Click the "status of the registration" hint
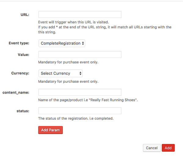 [76, 118]
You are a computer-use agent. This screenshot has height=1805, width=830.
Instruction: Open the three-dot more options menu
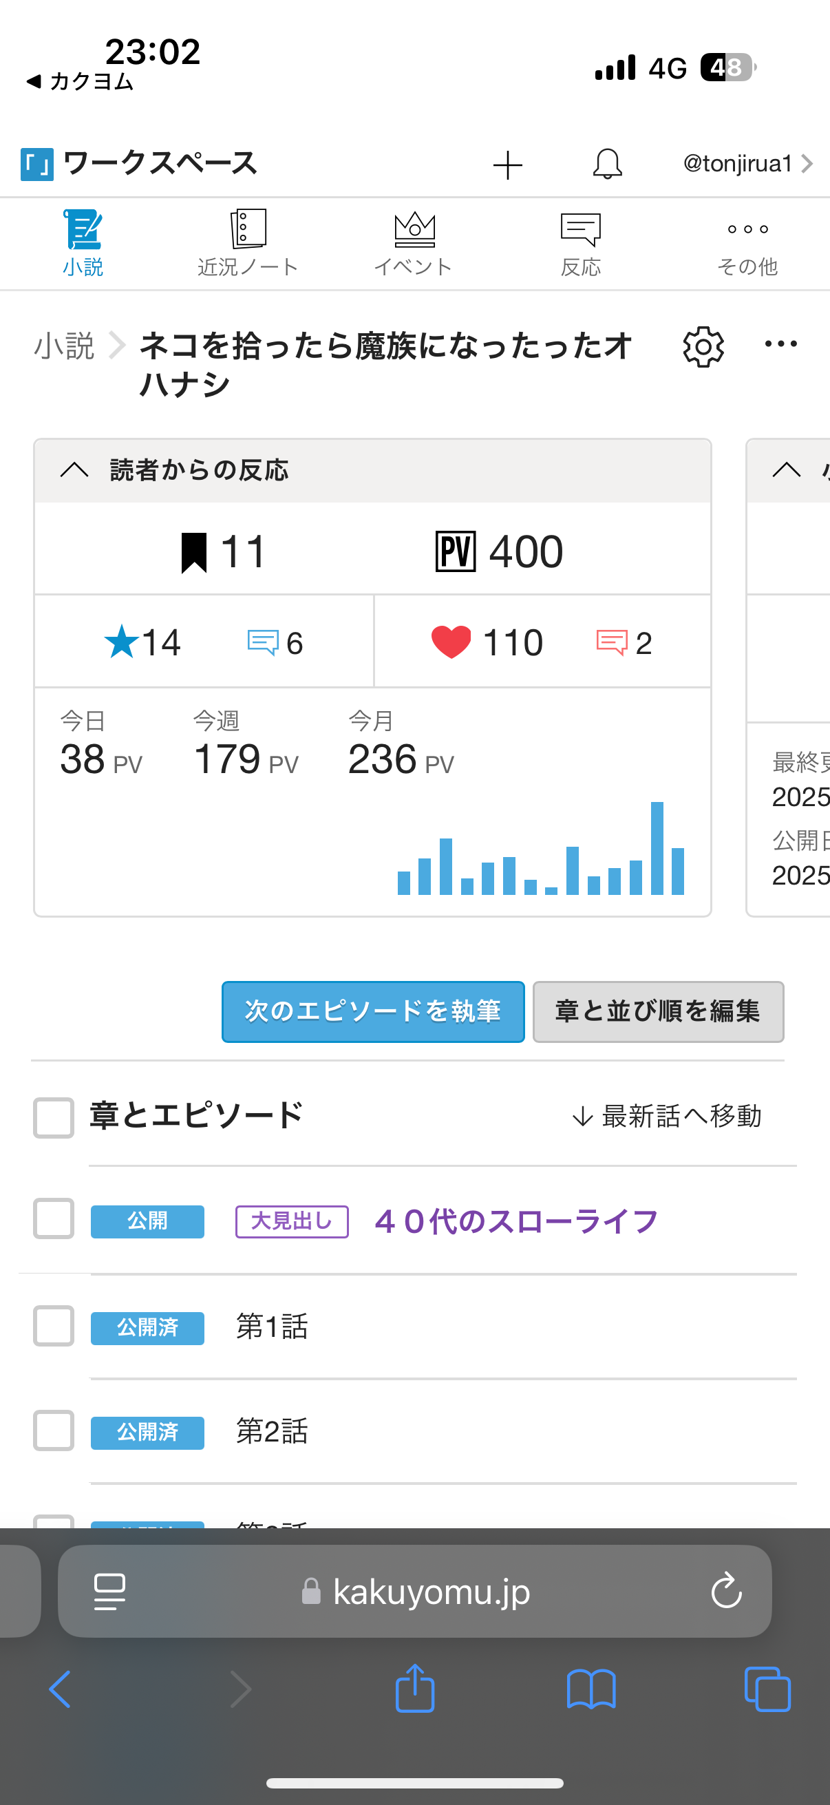780,344
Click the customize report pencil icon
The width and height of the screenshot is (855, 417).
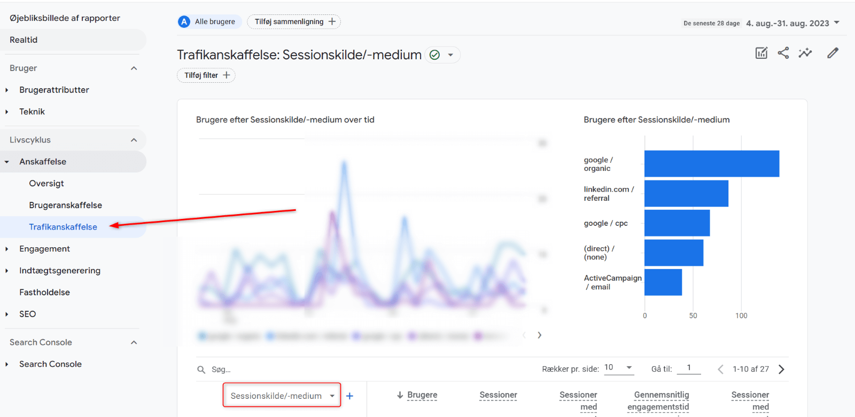(833, 53)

========================================================================

**Task details:** Your output must match the records word for word, apart from the images, which are left out.

**Output:**
Click the "status of the registration" hint
 [76, 118]
You are a computer-use agent. This screenshot has height=1805, width=830.
Instruction: Open the three-dot more options menu
780,344
Click the customize report pencil icon
The width and height of the screenshot is (855, 417).
(833, 53)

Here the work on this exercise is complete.